DENVER (CBS4) – Murals across Colorado capture the character of a community and its heritage with roots to the Mexican Renaissance. The artists who created works around the city worked with and were inspired by some of the greatest muralists of Mexico but decades later, the Chicano/a Murals of Colorado Project is fighting to preserve and protect this art.
“The meaning of these murals and what they mean to our community, how important they are, they represent our identity,” said Lucha Martinez de Luna, the director of the project and an associate curator at History Colorado. “With gentrification, a lot of people are leaving these communities and being forced out. It means there is no connection.”
Her father was a pioneer of the mural movement in Colorado, studying under Siqueiros in Mexico. Known as one of “The Big Three” or “Los Tres Grandes” of Mexican murals; Siqueiros, Diego Rivera, and Jose Clemente Orozco are just some of the artists celebrated in the current exhibition at the Denver Art Museum, Mexican Modernism. The show helps to highlight the style and culture that can still be seen in the public walls around Denver almost a century later.
“These artists not only have great talent, they have a story to tell and a message and a need to tell that message,” said Becky Hart, the Vicki and Kent Logan Curator of Modern and Contemporary Art at the museum.
Martinez de Luna said while murals were always under threat, the loss of this type of art in the last 10 to 15 years has increased significantly along with rapid development in the metro area. Murals fade on their own and need attention, but the artists responsible for the Chicano/a art are still alive and can restore their work.
“The act of actually painting over a mural is essentially to me equivalent of cultural erasure,” she told CBS4 on a video conference call. “You’re erasing a culture, a heritage, from a landscape, from an urban landscape and that cannot be retrieved.”
Gentrification is a new challenge because the murals are located in historically marginalized communities that are now desirable neighborhoods. She explains that the people who have the greatest connection to the murals have moved away and the new residents and developers do not have the same attachment.

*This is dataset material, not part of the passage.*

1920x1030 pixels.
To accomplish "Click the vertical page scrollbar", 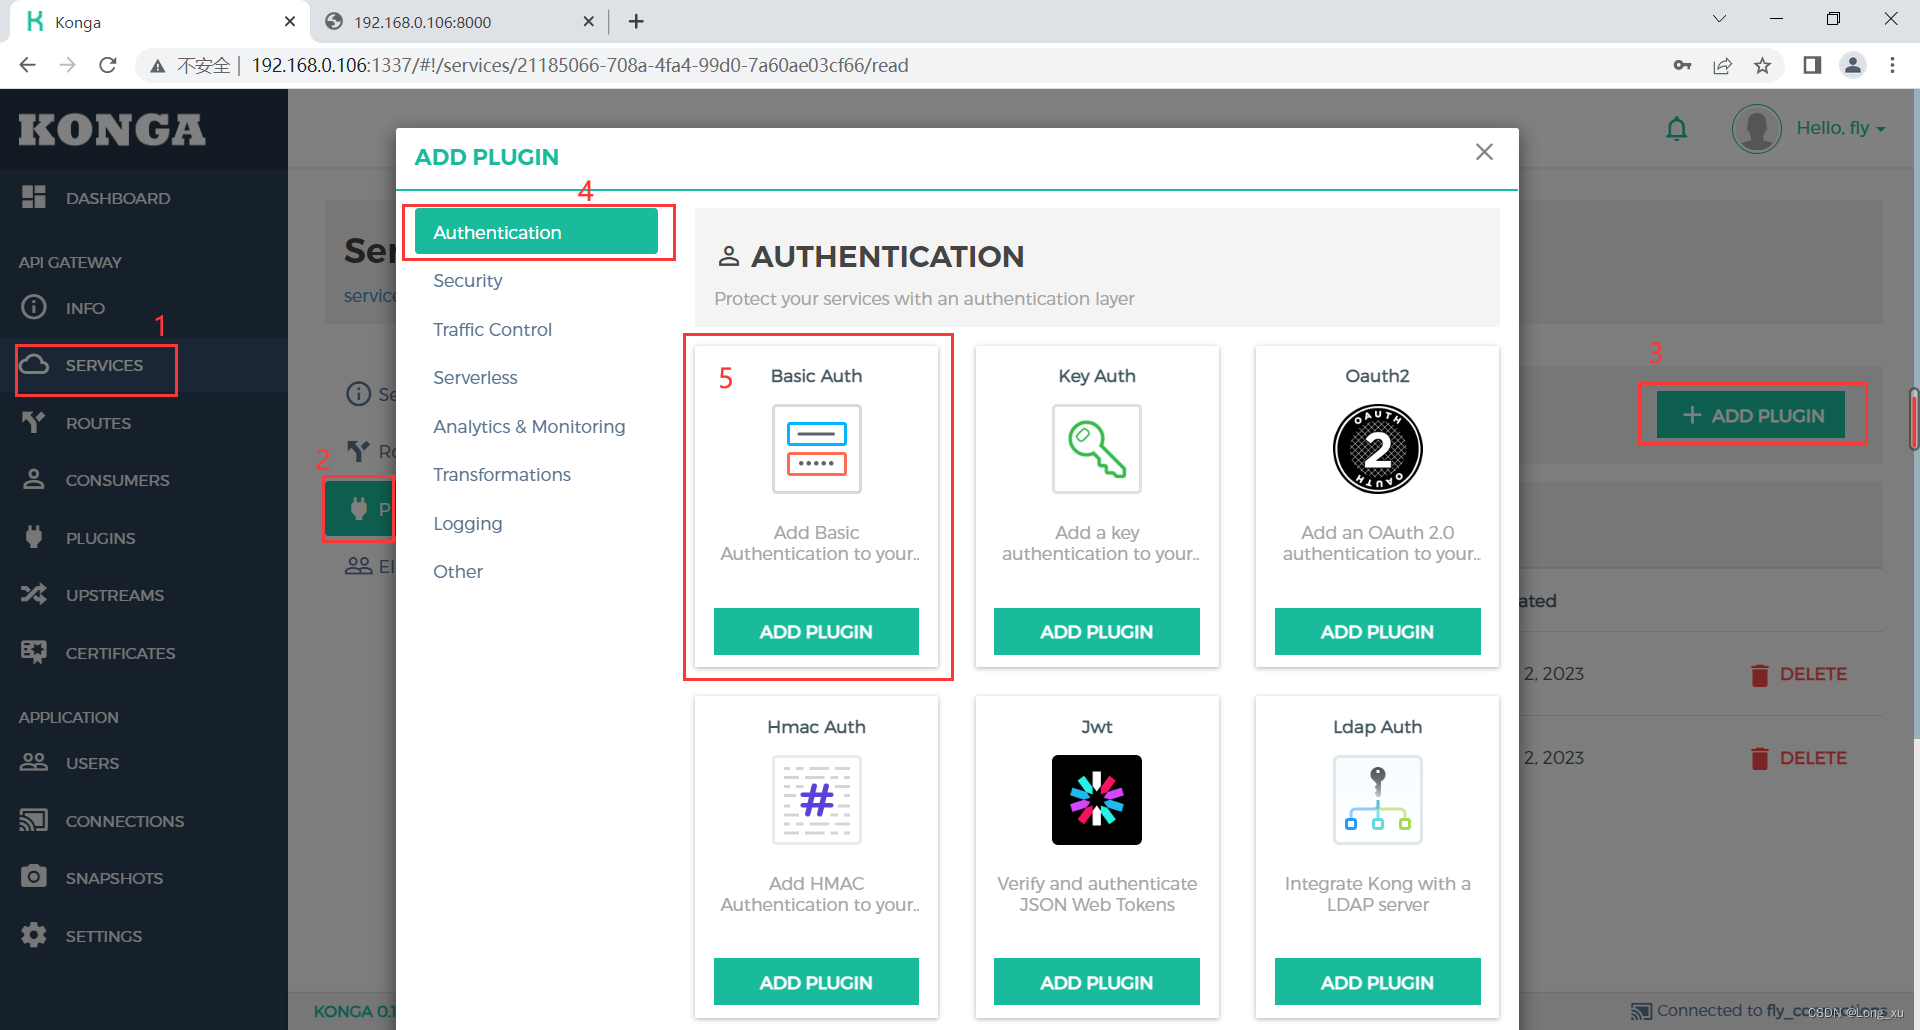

“Seeing art, but seeing our faces in the art, that was so symbolic, especially when marginalized communities that are often kind of pushed aside, their history is not considered relevant to the larger story,” Martinez de Luna said on Thursday.
The need to teach that history that is not covered in the classroom has motivated her to bring more awareness with the project and promote new murals in these same neighborhoods. It’s a culture that captures the origins of the Spanish empire and the indigenous influence in the Americas that can be found Colorado. These walls serve as a public textbook in community spaces that are accessible to all.
“For youth, that is a very strong message. You’re basically telling the youth ‘You’re not important to us, you don’t matter,'” she said. “And when you don’t see your faces in museums, or in galleries, or in history museums, you begin to wonder, “Where do we belong in this big picture?'”
Current murals tend to be temporary and an attempt to attract tourism, contrasting with the influential role they played as permanent walls giving communities a sense of place. Murals not only talked about suppressed history but also inspired a new republic in Mexico during the 1920s. The country was reconnecting to its past and joining the modern world.
The Denver Art Museum exhibition shows examples of the murals that accomplished these values in Mexico and the process to create them. Hart says that activist spirit lives on in the murals around Denver and capture the Colorado experience utilizing large, open spaces.
“It represents that community to itself, and it teaches the community, and at the same time it represents the community to others,” she said Wednesday on a video conference call.
The Chicano/a murals have a specific and unique aesthetic that could be lost and the opportunity for new artists to continue that tradition is limited. But the Denver Art Museum and other organizations are commissioning new works. There will also be a civil rights memorial at La Alma Park featuring younger and older muralists. The ongoing mission to keep murals will need to be a team effort between artists and the community.
“They told the youth, they told our community, ‘Yes, you are important, you have history, and it’s here,'” Martinez de Luna said.